* **Work instructions**
• 1. In the passage on Indian drug price controls, how many medicines in total would the new order place under price control?
• 2. Extract verbatim from the passage on Indian drug price controls the part that opens with the words containing "Coming soon after" and closes with "to such challenges.".

======== Passage for review ========

By Ryan Abbott
The Indian Federal Department of Pharmaceuticals has released a new Drugs (Prices Control) Order that expands the list of “essential” drugs subject to government price control. Currently, a 1995 order restricts prices on 74 bulk drugs and their formulations; the new order would control prices on a total of 348 medicines that make up 60 percent of domestic drug sales. The price for these drugs will be based on a simple average of all brands with a market share of at least one percent.
The Indian Pharmaceutical Alliance (IPA), which represents major Indian pharmaceutical manufacturers, estimates that prices could fall between 20 and 90 percent. Price controls are certain to improve access to medicines in a country where two-thirds of the citizens have no health insurance and pay health care costs out-of-pocket. India spends less than 1.5 percent of its GDP on public health, ranking among the lowest spenders from developing countries.
Coming soon after India issued compulsory licenses for on-patent medicines, and the recent high-profile Glivec patent case I blogged about in April, expanded price controls reflect a growing willingness to challenge multinational corporations (MNCs). Whether this will result in backlash from MNCs remains to be seen—but they have not historically failed to respond to such challenges.

======== Data listing ========

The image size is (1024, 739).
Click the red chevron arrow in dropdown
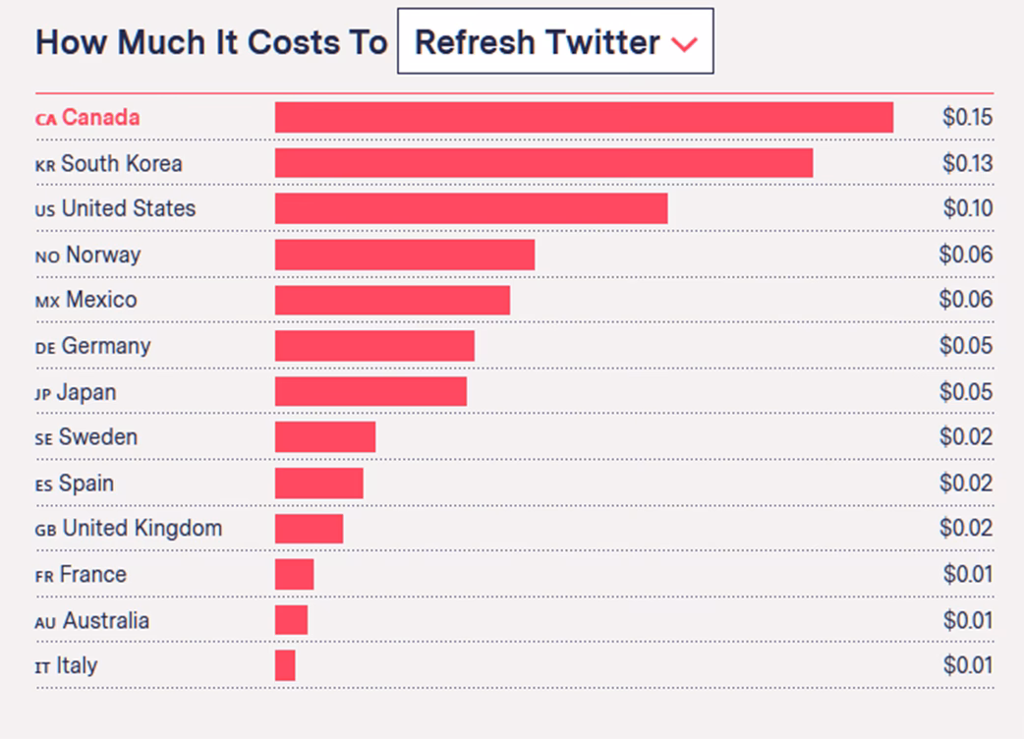(684, 44)
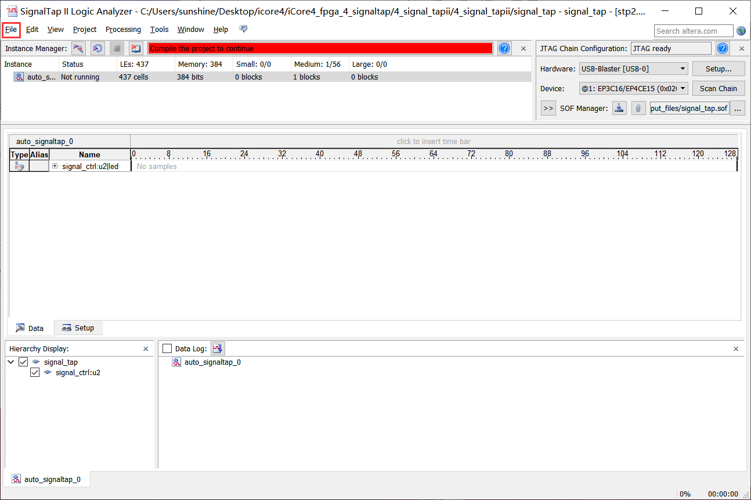751x500 pixels.
Task: Open the Device selection dropdown
Action: (x=633, y=89)
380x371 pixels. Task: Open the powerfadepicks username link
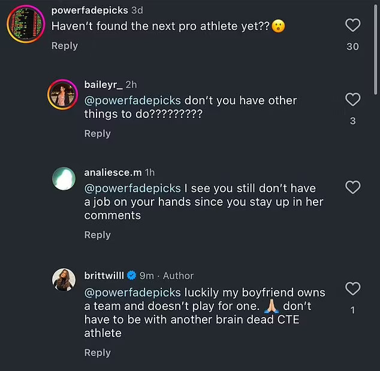tap(89, 11)
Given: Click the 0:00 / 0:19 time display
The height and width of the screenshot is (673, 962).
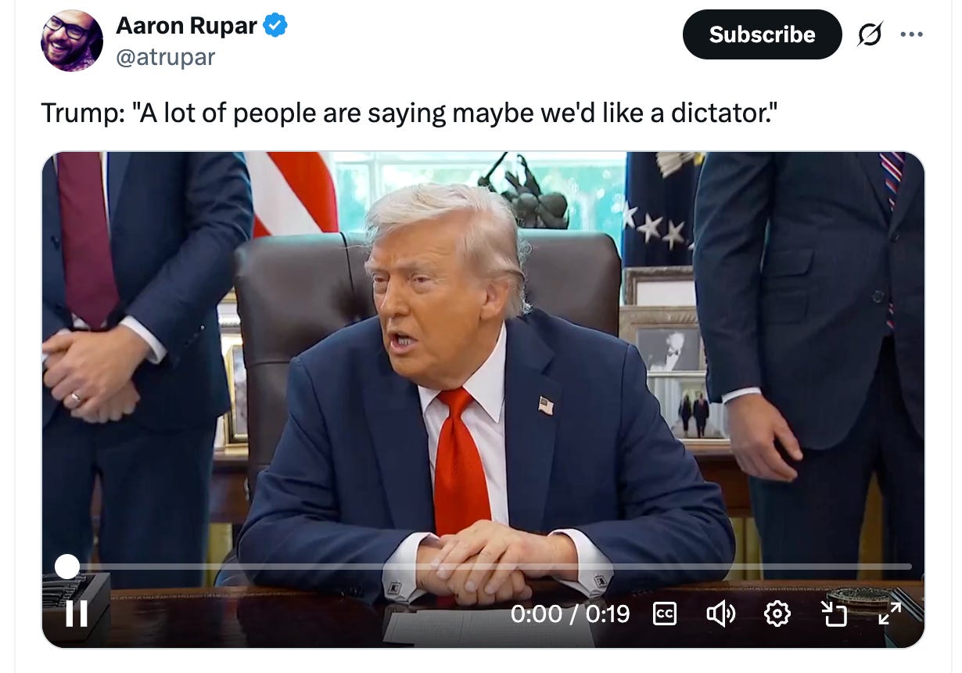Looking at the screenshot, I should click(x=570, y=614).
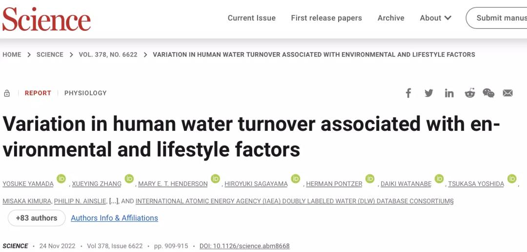527x252 pixels.
Task: Expand the +83 authors list
Action: [x=37, y=218]
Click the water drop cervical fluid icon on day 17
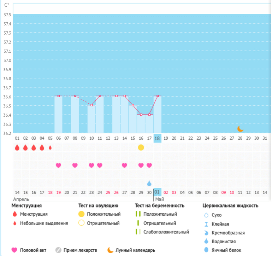Viewport: 272px width, 256px height. [149, 183]
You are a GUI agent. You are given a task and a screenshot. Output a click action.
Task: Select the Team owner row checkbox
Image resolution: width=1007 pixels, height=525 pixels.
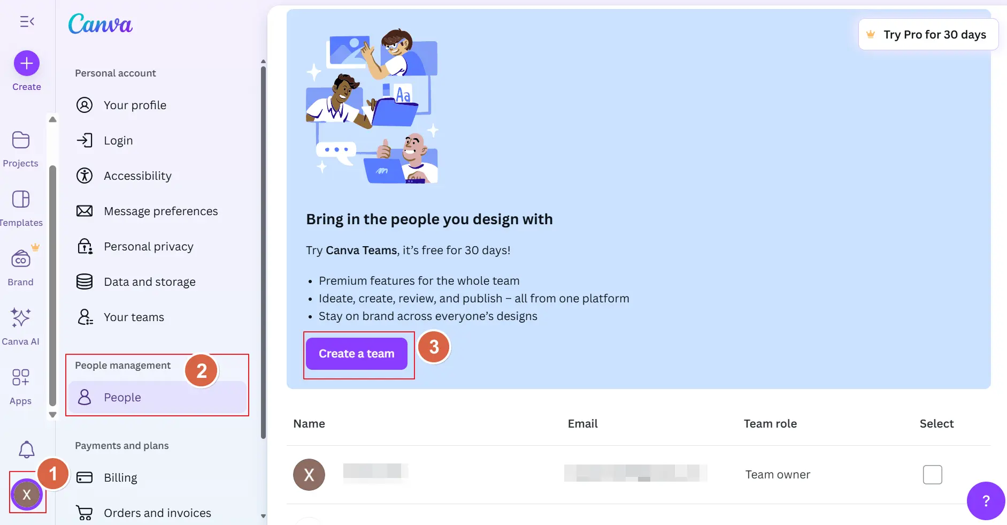coord(932,475)
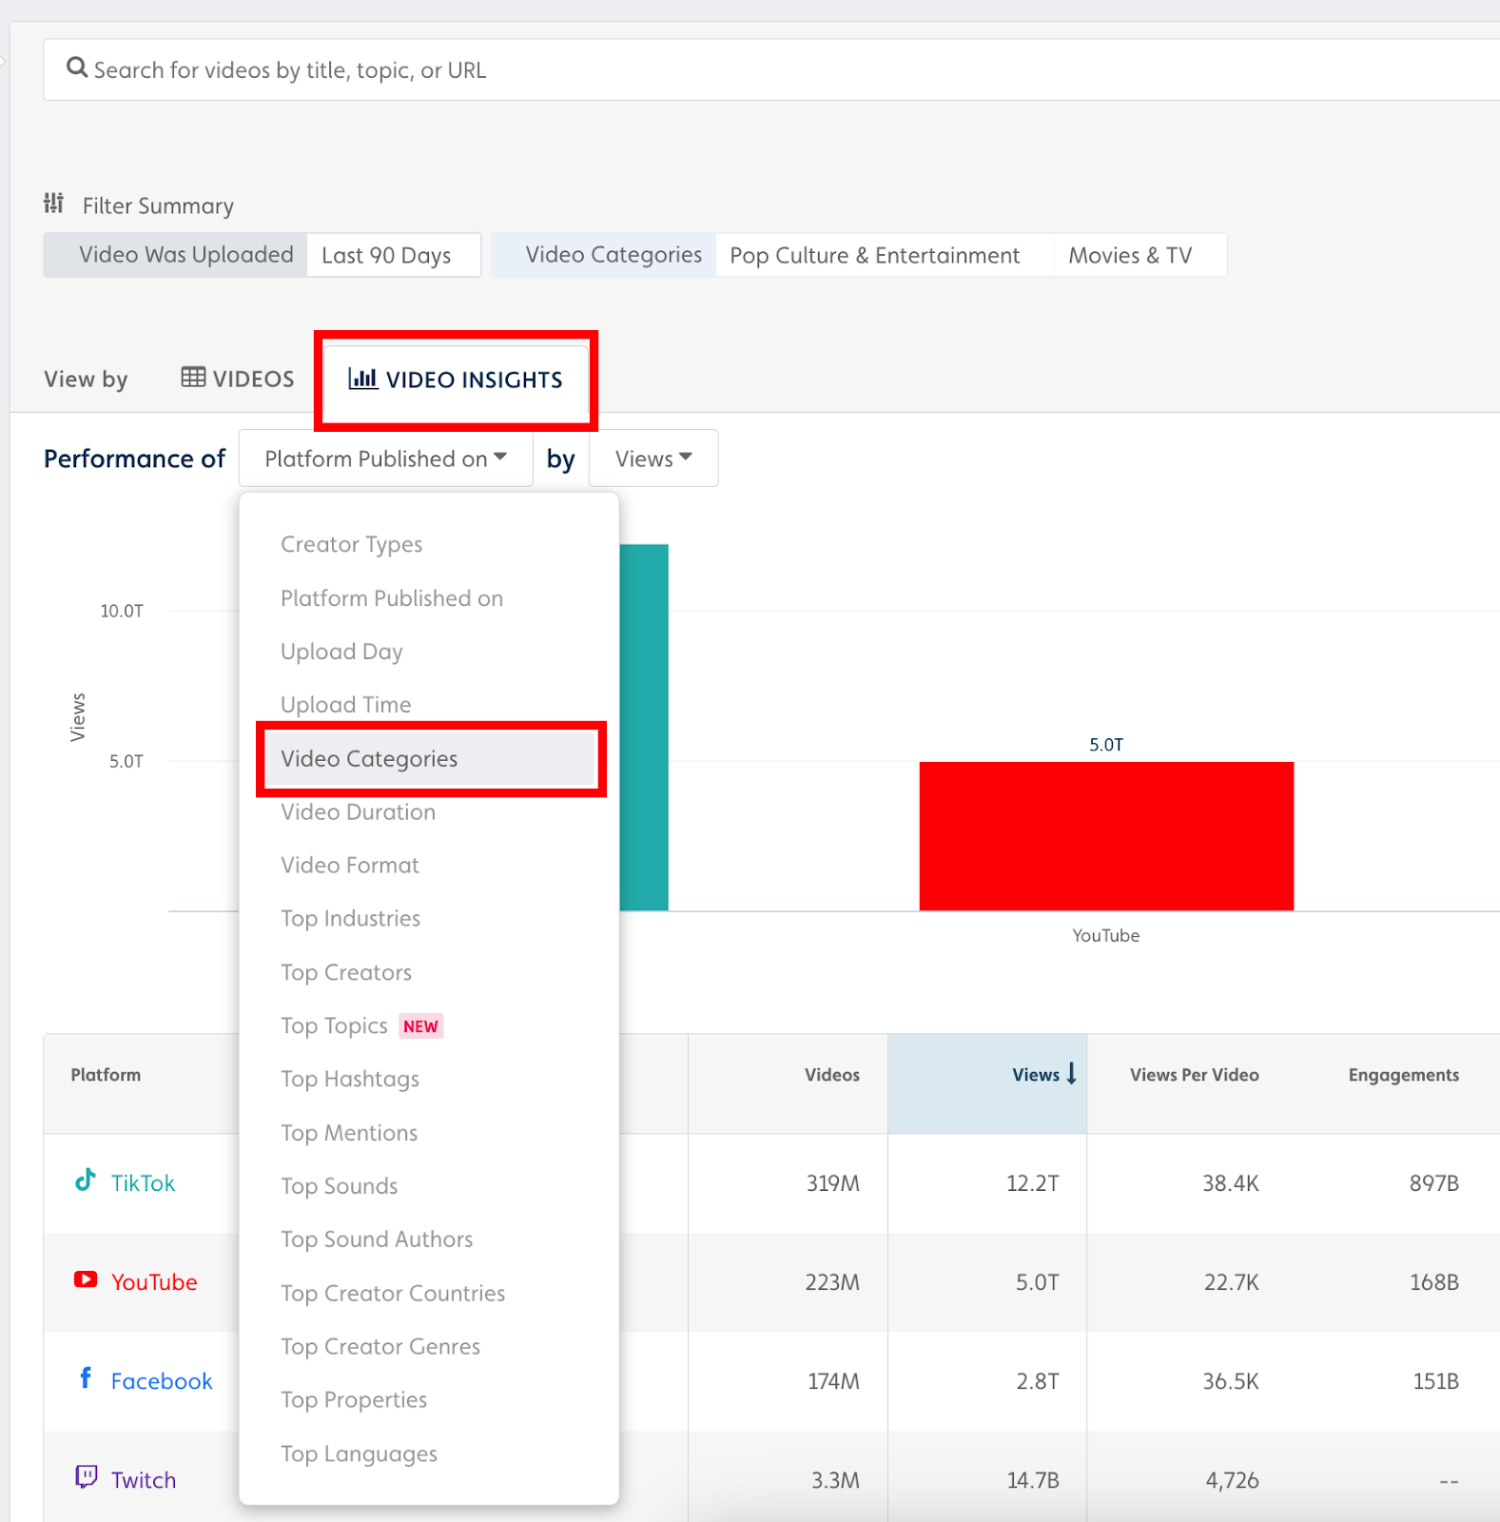This screenshot has width=1500, height=1522.
Task: Select Top Hashtags option
Action: [x=350, y=1079]
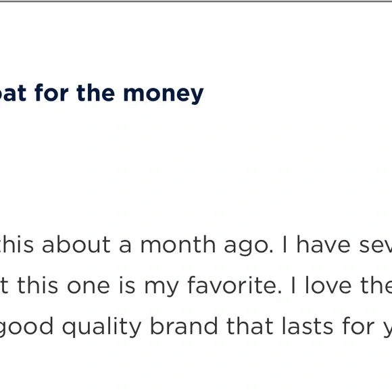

========

* **Answers to the exercise**
• 1. A total of 348 medicines.

• 2.
Coming soon after India issued compulsory licenses for on-patent medicines, and the recent high-profile Glivec patent case I blogged about in April, expanded price controls reflect a growing willingness to challenge multinational corporations (MNCs). Whether this will result in backlash from MNCs remains to be seen—but they have not historically failed to respond to such challenges.